(Extrait du texte)
# # # # #
L’interprétation de Moishe Postone de la théorie mature de Marx du capitalisme est significative, précisément parce qu'elle fournit un chemin hors de cette impasse. Par une lecture stricte du Capital de Marx, Postone développe une théorie du capitalisme à un niveau d'abstraction suffisant pour analyser non seulement la logique derrière le socialisme d’Etat, l'Etat après la seconde guerre mondiale et les formations économiques dans les soi-disant démocraties Nord Atlantiques, mais de manière primordiale, son cadre nous permet de saisir la reproduction d'un certain noyau dynamique au cours des différentes phases du capitalisme, telle que la phase libérale, celle fordiste et notre phase contemporaine néo-libérale. En fait, dans la perspective de Postone, les régimes d’état socialistes et le mode capitaliste de l’Etat providence d'après-guerre appartiennent à la même période d'Etat centralisé du capitalisme, également connu sous le nom de période fordiste (des années 30 aux années 70). Cette réponse du capitalisme est devenue désuète au début des années 70, par l'apparition du mode néo-libéral, qui lui-même se trouve à présent dans une crise sérieuse.
# # # # #
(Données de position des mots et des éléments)

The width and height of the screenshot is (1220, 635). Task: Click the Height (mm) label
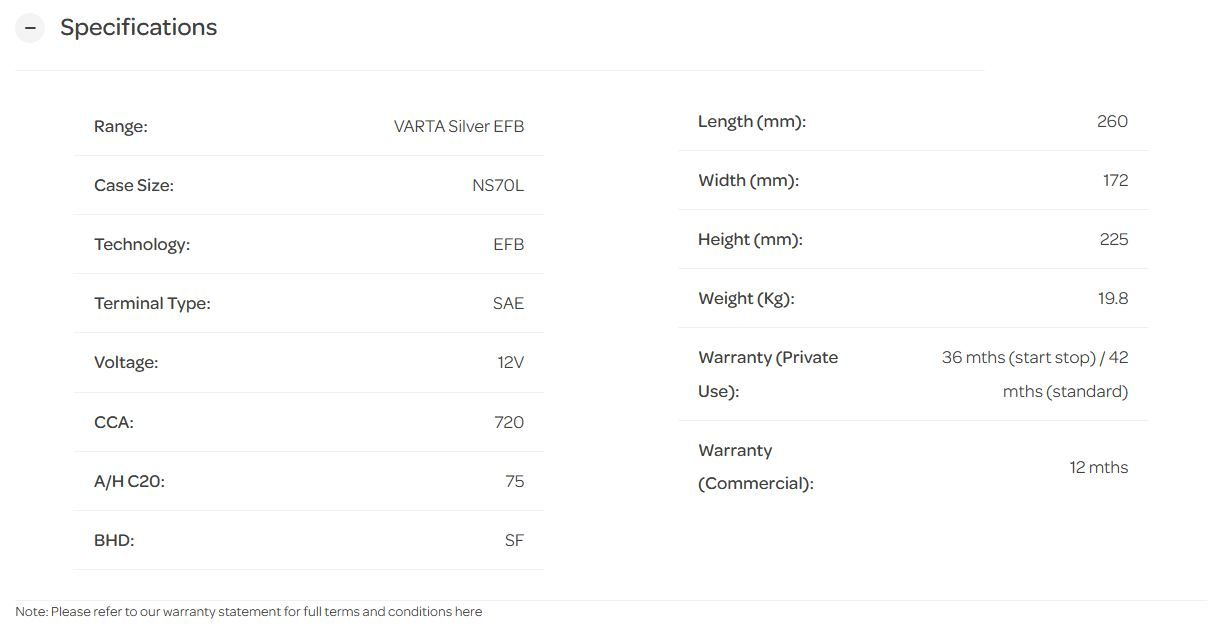[x=750, y=240]
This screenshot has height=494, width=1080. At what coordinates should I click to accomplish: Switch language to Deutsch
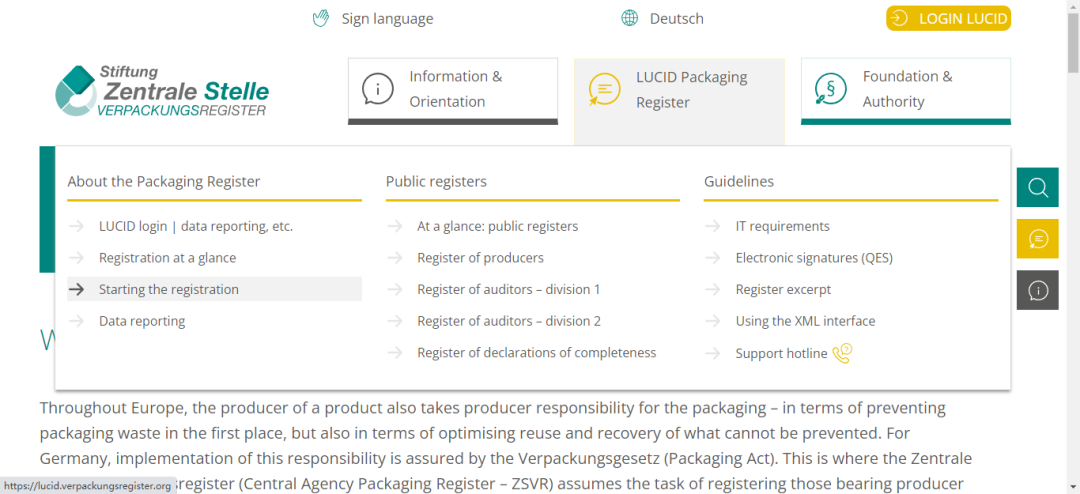676,18
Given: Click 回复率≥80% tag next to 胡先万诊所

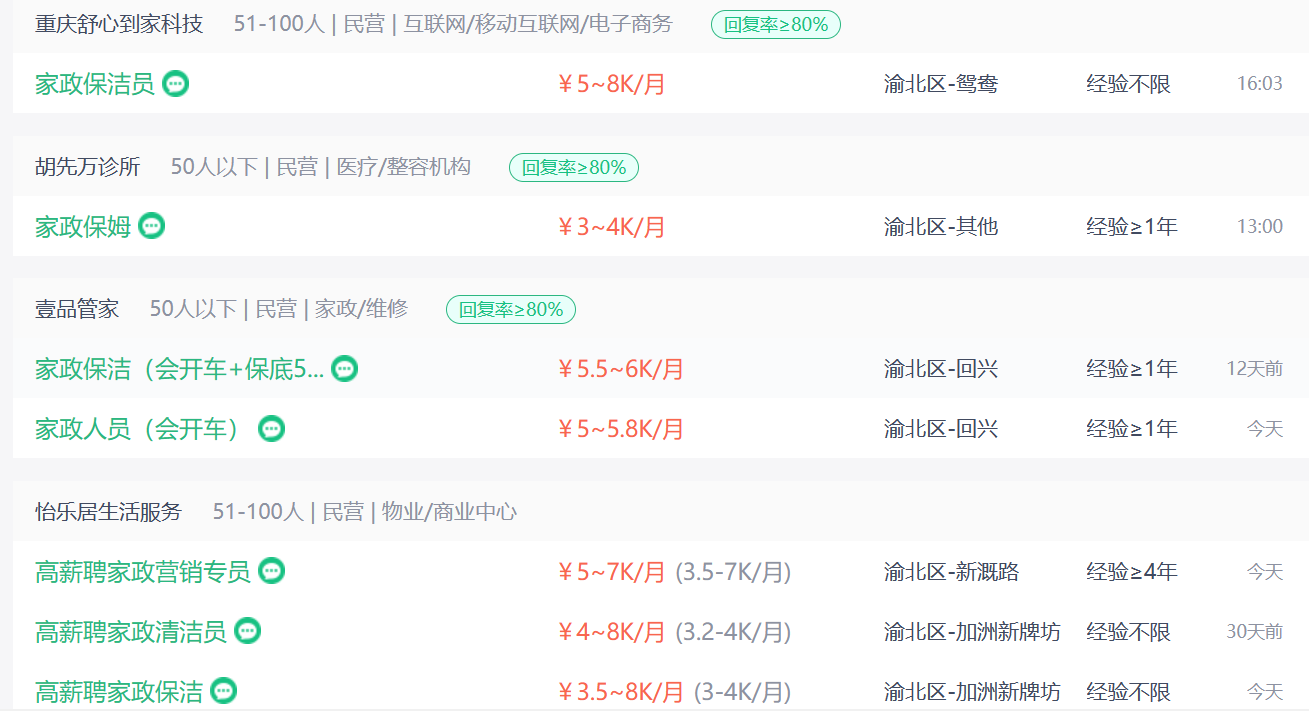Looking at the screenshot, I should tap(574, 168).
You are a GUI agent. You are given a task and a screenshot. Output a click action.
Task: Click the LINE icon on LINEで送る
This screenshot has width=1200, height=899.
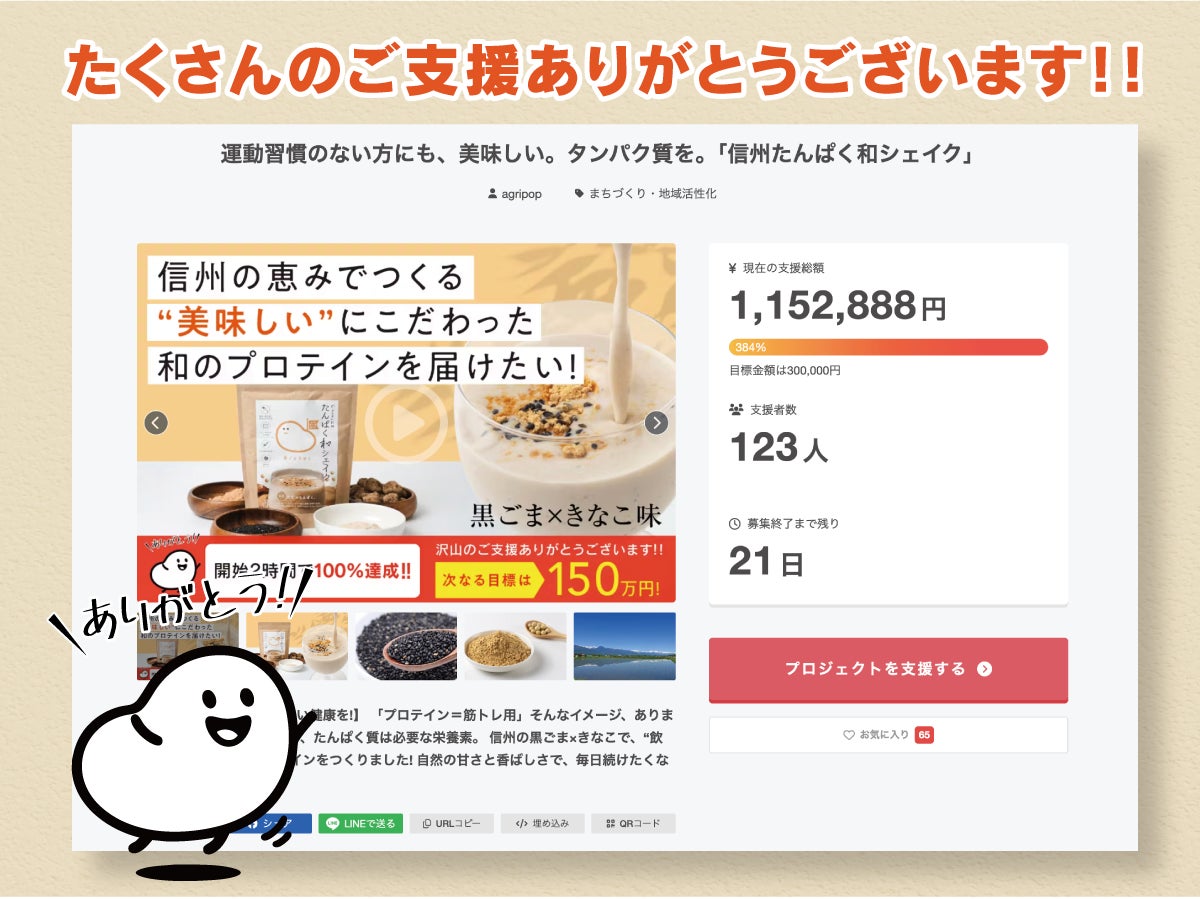(333, 824)
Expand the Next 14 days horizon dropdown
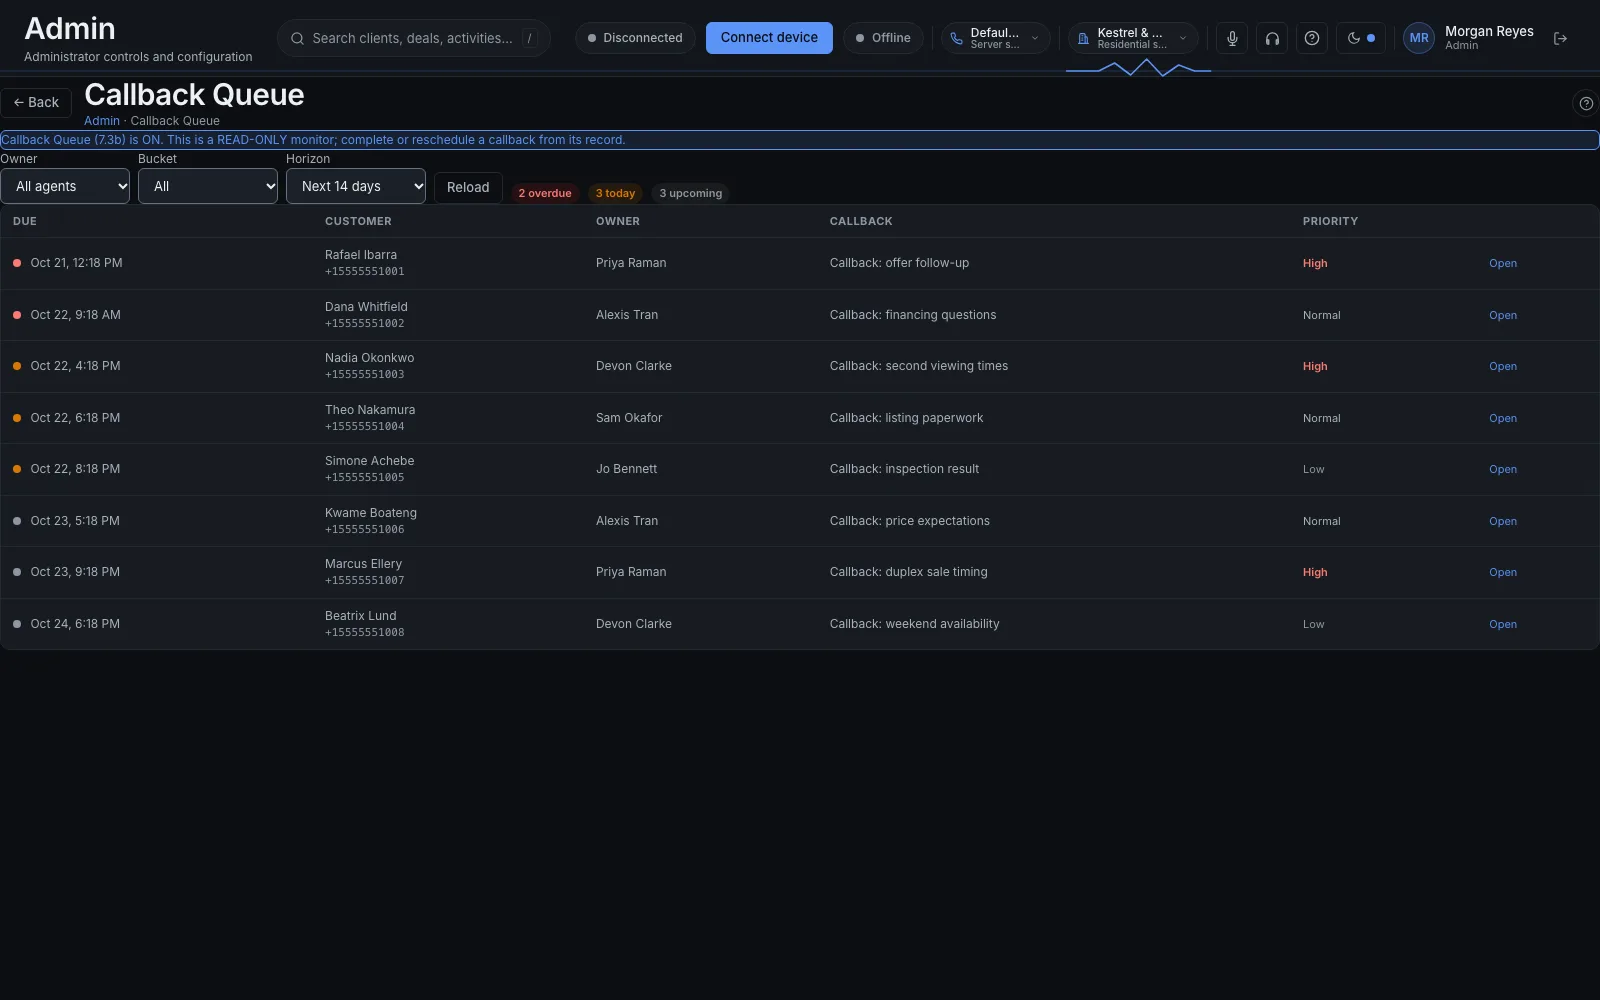1600x1000 pixels. click(x=356, y=186)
# # # # #
(Exercices)
**A.** Répondez aux questions suivantes d'après l'extrait sur Postone et le capitalisme.
(i) Sur quel ouvrage de Marx s'appuie la lecture de Postone ?
(ii) Quelles phases du capitalisme l'extrait cite-t-il en exemple ?
(iii) Quelles années la période fordiste couvre-t-elle selon l'extrait ?
**B.** Donnez la suite de l'extrait sur Postone et le capitalisme, à partir de sa dernière phrase.
Les lignes ci-dessus forment un matériau indépendant de l'extrait.

(Corrigé)
**A.**
(i) Sur le Capital de Marx.
(ii) La phase libérale, la phase fordiste et la phase contemporaine néo-libérale.
(iii) Des années 30 aux années 70.

**B.**
Si Postone se limitait à fournir une théorie pour comprendre notre monde actuel, comme élément d'une plus grande dynamique du capitalisme, il aurait fait une grande contribution, mais cela serait resté très académique - un cadre avec lequel interpréter le monde, plutôt que pour le changer. Mais au coeur du travail de Postone se trouve précisément l’impératif de changer le monde et de fournir pour la première fois la possibilité de la liberté. Postone avance que la possibilité d'émancipation humaine est à la fois exclue et rendue possible par le capitalisme. Pour comprendre ce point, il est utile de situer son travail par rapport aux marxistes traditionnels et aux théories associant Georg Lukács et l'école de Francfort. Puisque le développement de la position de Postone s’est faite en grande partie contre le marxisme traditionnel et à partir de la critique de l'école de Francfort du marxisme traditionnel, je commencerais par une brève esquisse du marxisme traditionnel et de la position de l'école de Francfort. Puis, je présenterais certains aspects centraux du travail de Postone, me concentrant plus spécifiquement sur la façon dont il développe une théorie du temps historique et de l'émancipation humaine en engageant une discussion critique du travail de Georg Lukács. Puis, j'évaluerais brièvement les récentes critiques du travail de Postone par Peter Osborne et Christopher J. Arthur.

Le Marxisme traditionnel et la possibilité du Socialisme d’émerger du capitalisme.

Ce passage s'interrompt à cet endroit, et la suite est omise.